While the BSE Healthcare index has gained 2.3 per cent since the beginning of November, Cipla has lost 2.2 per cent. The downslide came with growing concerns on growth opportunities and profitability. Even the double-digit growth of 12 per cent posted by Cipla in the second quarter did not impress investors, as margins came under pressure leading to a 4.6 per cent y-o-y decline in net profit to `263 crore. The top line growth over the next few quarters is also likely to remain capped in this 10-12 per cent range, said analysts at Anand Rathi.

The net revenues of 1,615 crore during the September quarter were primarily aided by a robust growth in domestic formulations, which grew 21 per cent after a lacklustre performance in the past four quarters. However, analysts attribute this growth to ailments associated with an extended monsoon and believe it is not sustainable.

The commercialisation of its new plant at the Indore SEZ helped formulation exports grow 14.1 per cent y-o-y, but this new plant also resulted in higher operating expenses. Besides, the 3.3 per cent rupee appreciation during Q2 also pulled down operating margins down 320 basis points to 22.7 per cent. The Indore SEZ is likely to contribute to a revenue growth but only after all regulatory approvals.

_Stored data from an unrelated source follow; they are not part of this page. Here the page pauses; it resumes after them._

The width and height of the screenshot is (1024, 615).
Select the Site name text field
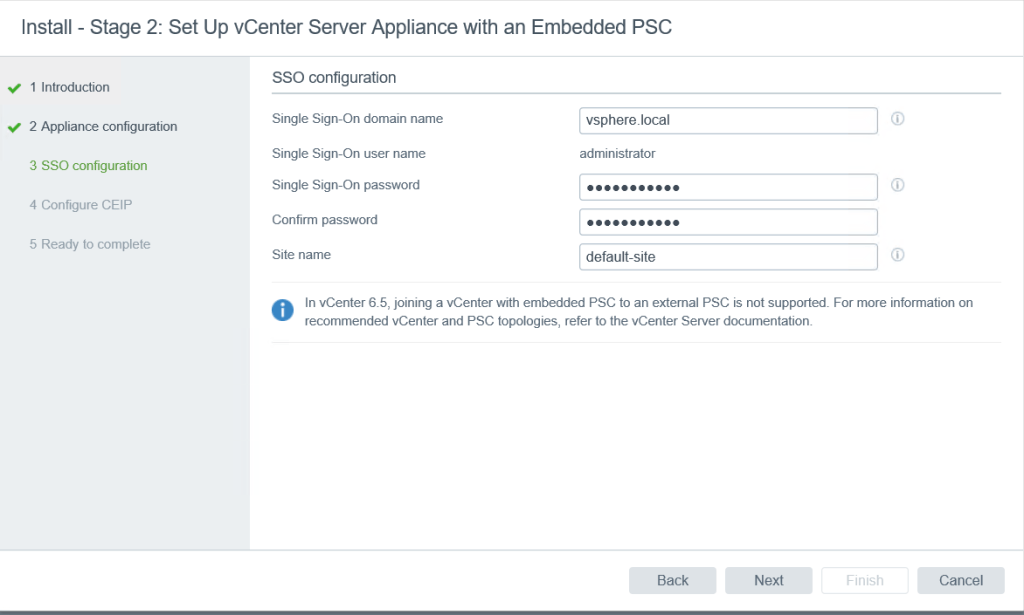coord(728,256)
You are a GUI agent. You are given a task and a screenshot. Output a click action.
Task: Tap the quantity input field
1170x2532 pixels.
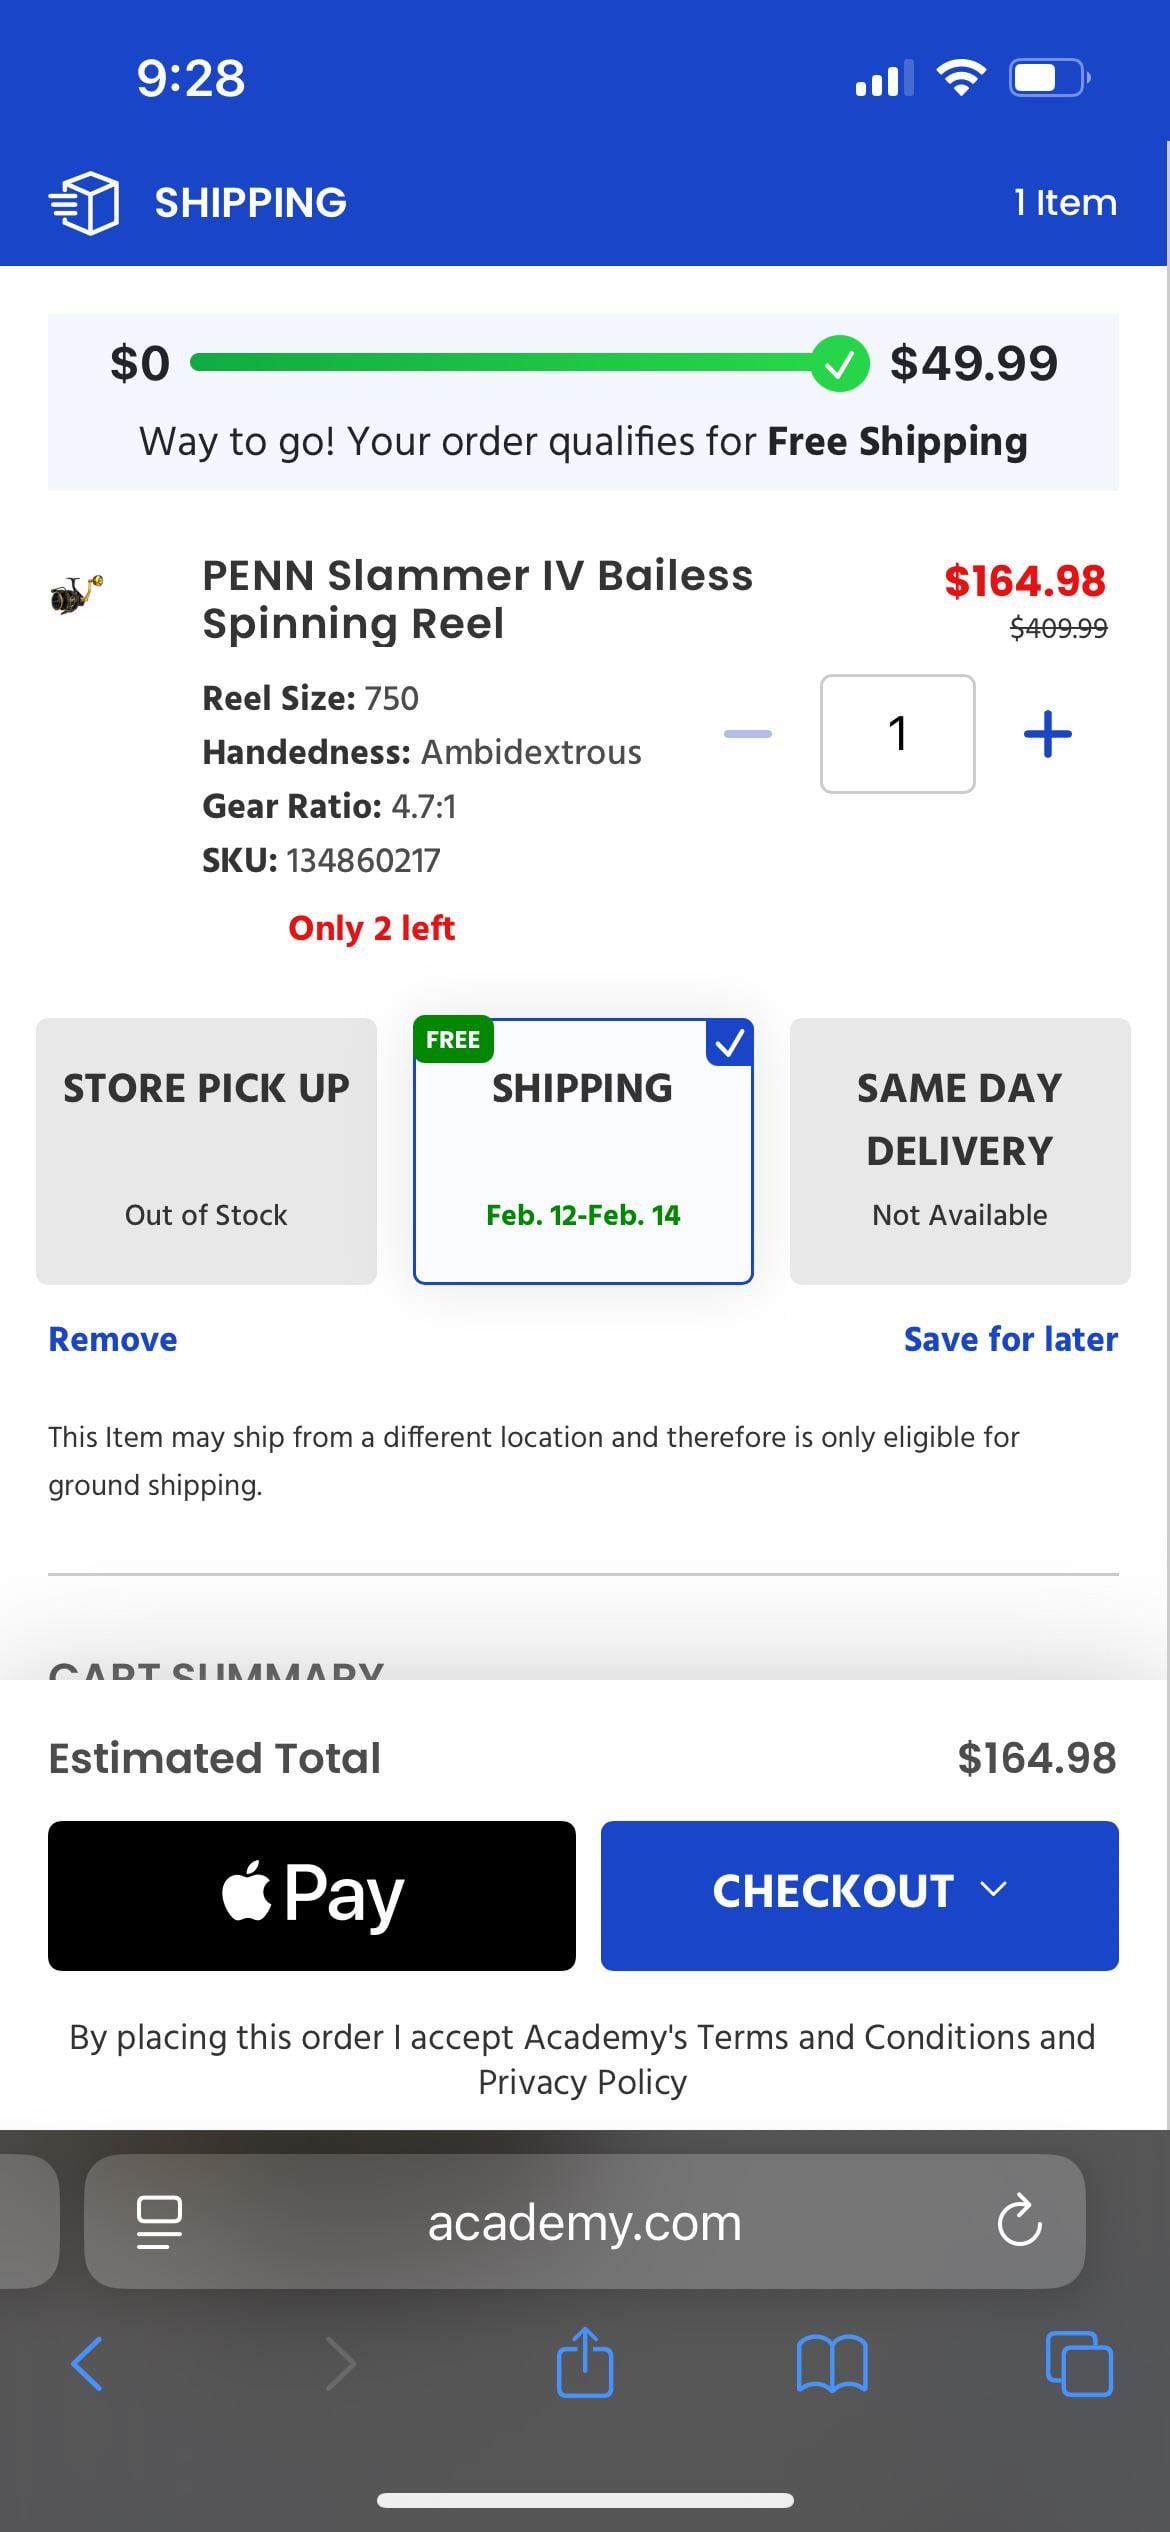[x=897, y=734]
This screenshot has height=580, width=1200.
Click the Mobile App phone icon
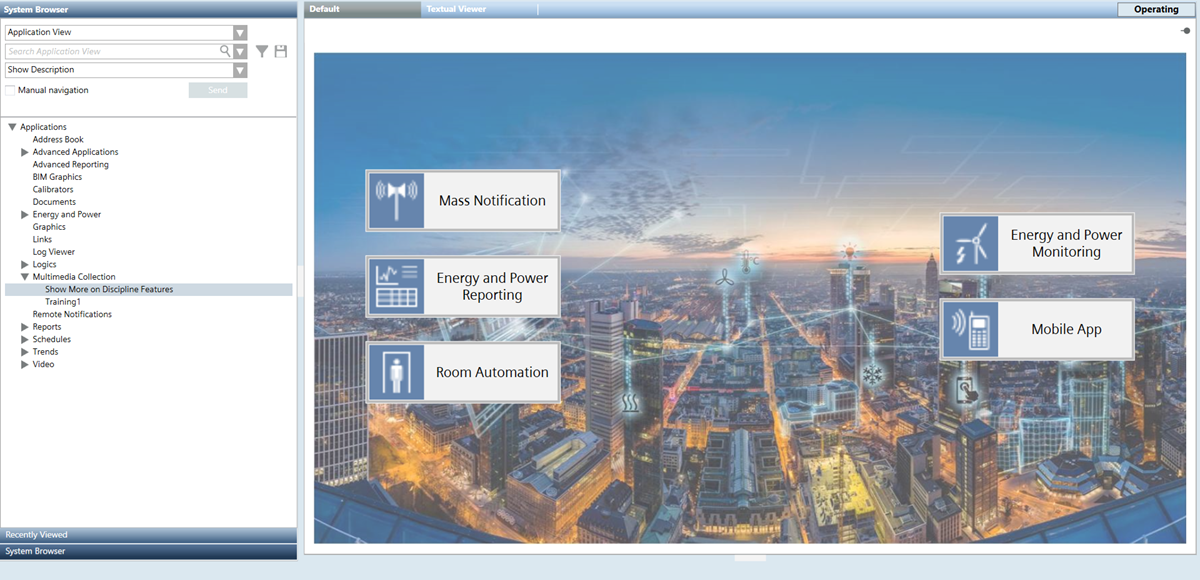970,329
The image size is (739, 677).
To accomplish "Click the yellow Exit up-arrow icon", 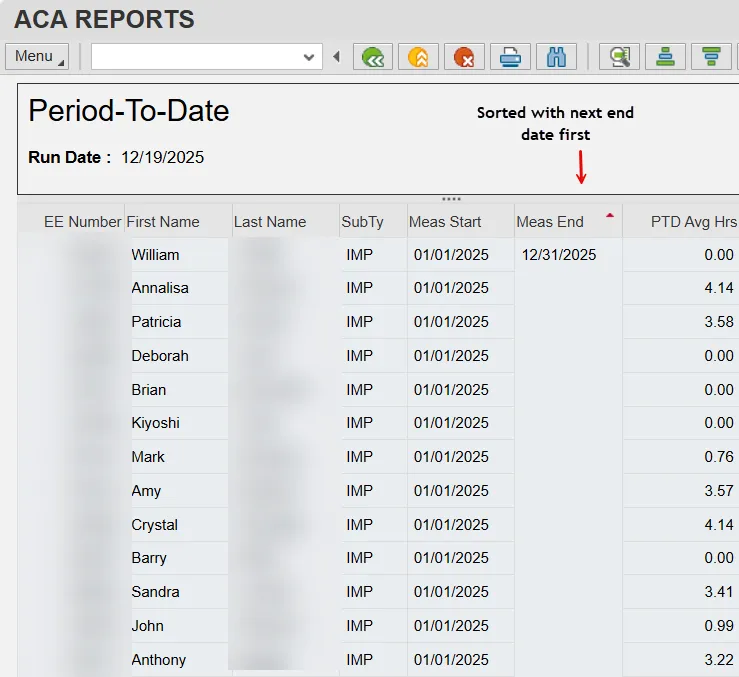I will point(418,57).
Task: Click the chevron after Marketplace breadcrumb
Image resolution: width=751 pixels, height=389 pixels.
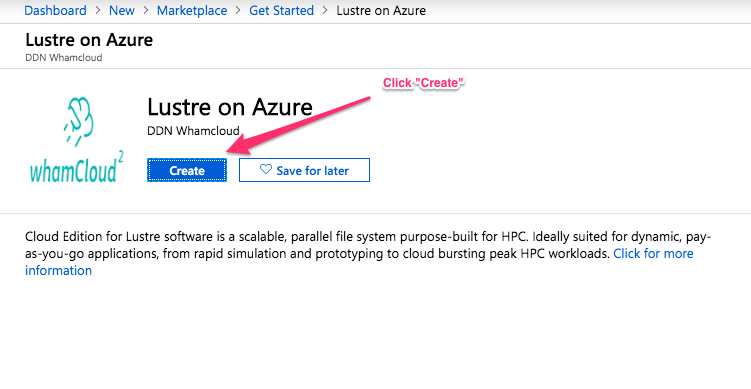Action: 238,11
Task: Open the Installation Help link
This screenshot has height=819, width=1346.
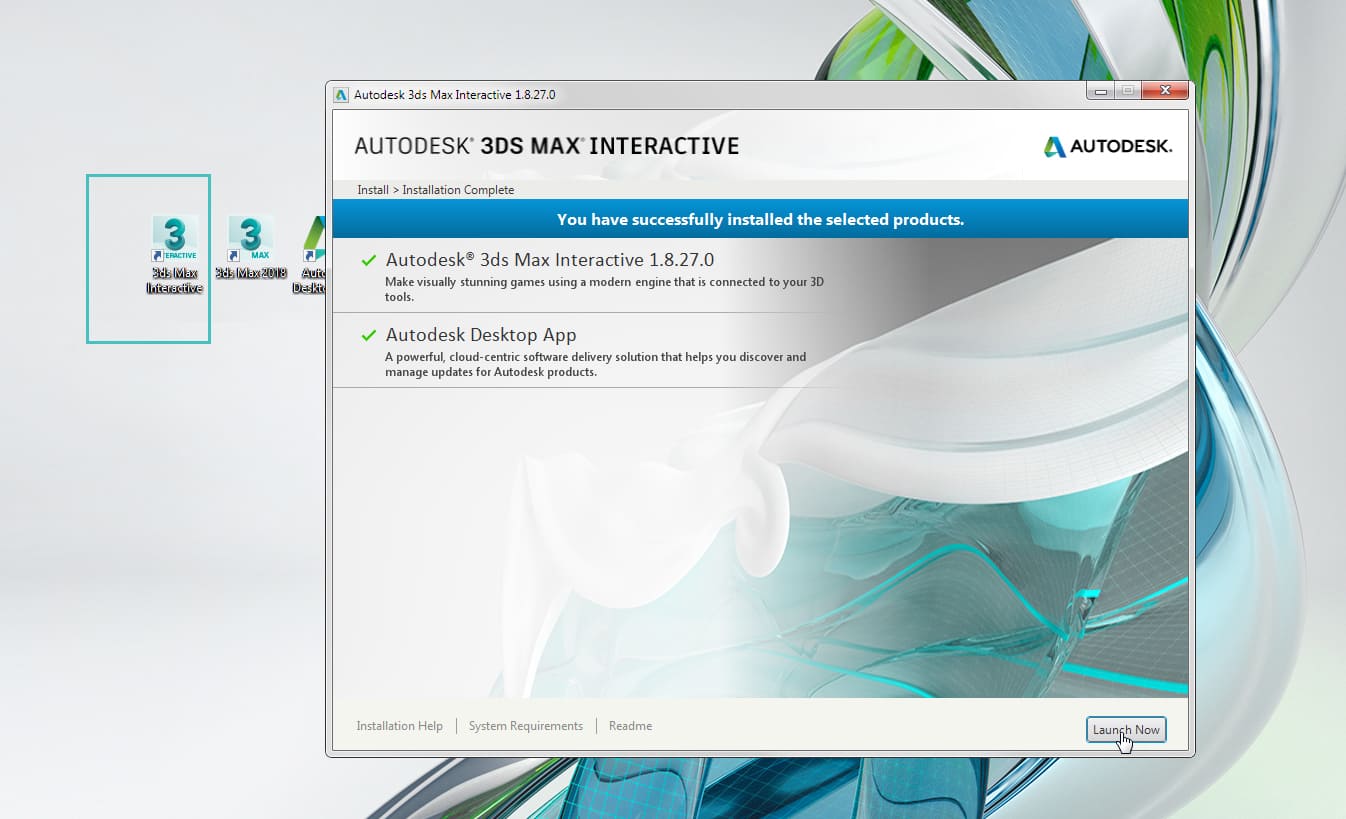Action: click(399, 726)
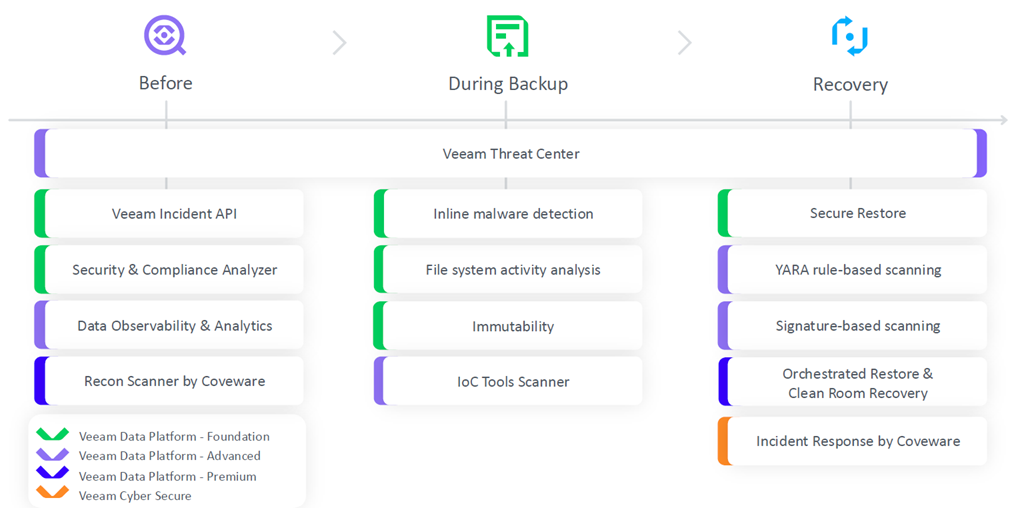Image resolution: width=1020 pixels, height=508 pixels.
Task: Select the Veeam Threat Center bar
Action: click(511, 154)
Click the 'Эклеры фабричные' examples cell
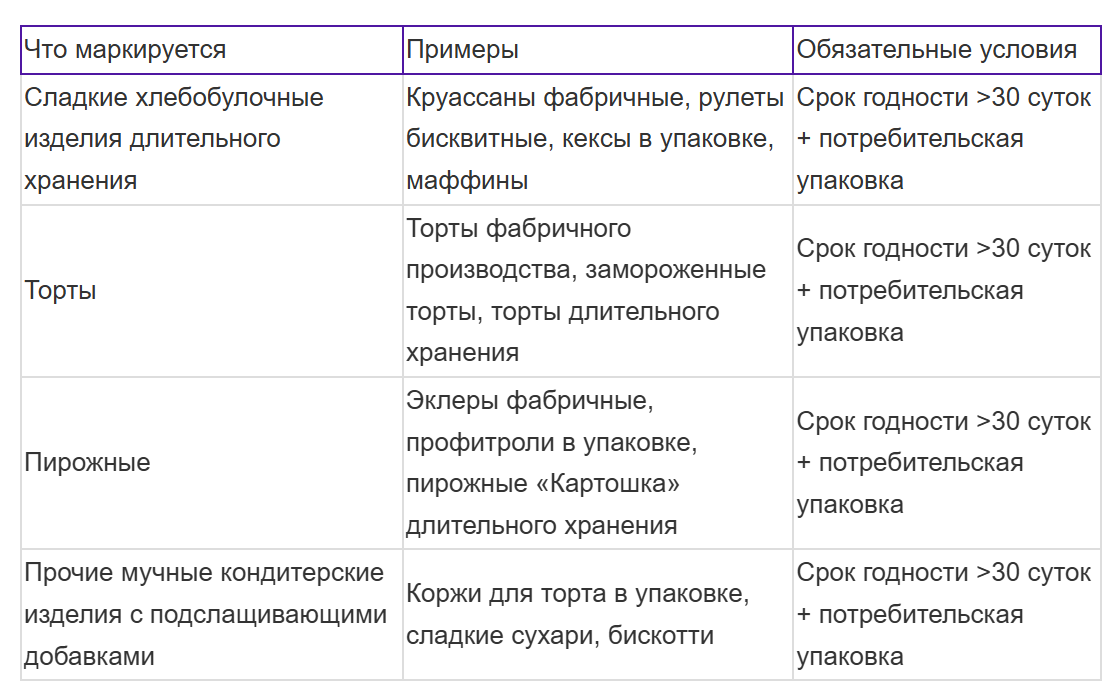The height and width of the screenshot is (700, 1111). point(597,463)
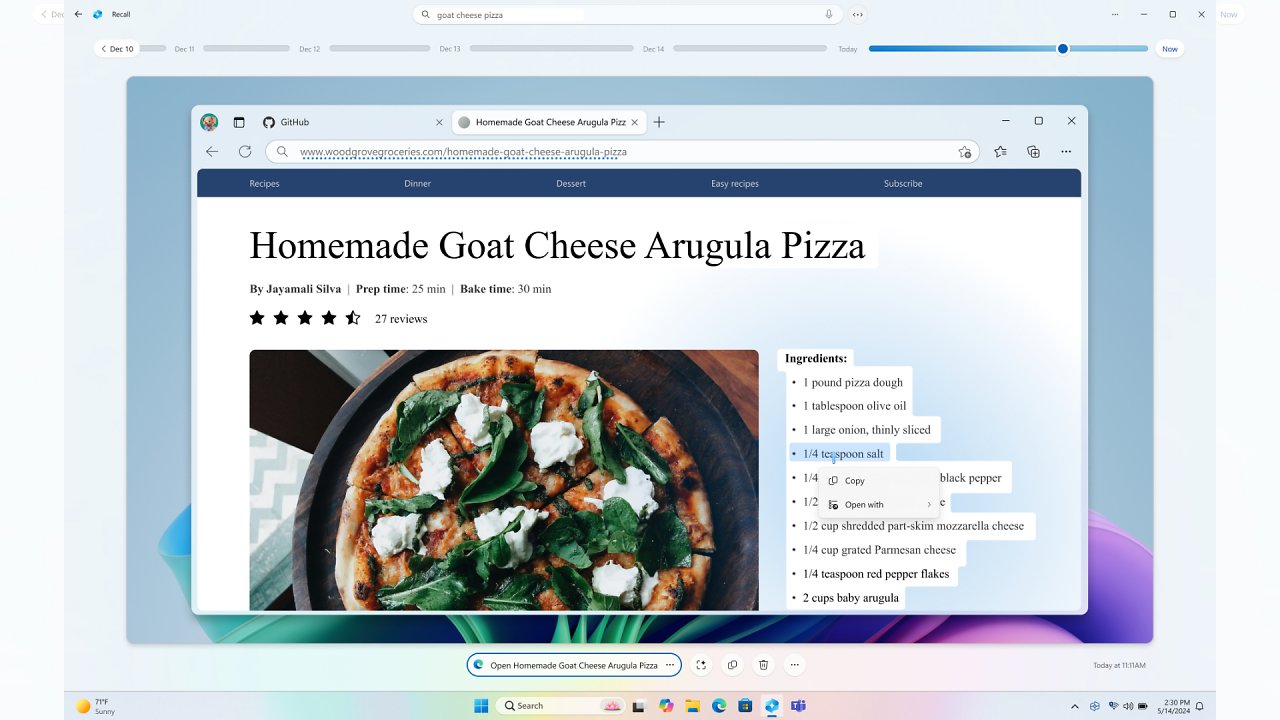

However, the approvals may take up to 18 months and till then the estimated expenses of `30 crore every quarter on the SEZ will continue to exert pressure on its margins.

While these concerns continue to weigh on Cipla in the near term, there can be multiple triggers that can help improve its financial performance over the medium term. It has a strong generics pipeline with 22 partnerships for 118 products. Of the 100 approvals that Cipla has filed with the US FDA for generics, 55 medicines are approved, and 35 of these have already been commercialised. Its strong prowess in inhalation therapy for asthma and its pursuit for launching CFC-free inhalers in the US and Europe can be strong long-term triggers.

With adequate manufacturing capacities, strong R&D capabilities and a large range of inhalers, Cipla has a strong potential for entering into longterm supply arrangements with any multinational company. This would provide the drug major strong longterm revenue opportunities. In the past four trading sessions, the Sensex has declined five per cent, while Cipla has gained three per cent and is trading at 21 times the FY12 estimated earnings.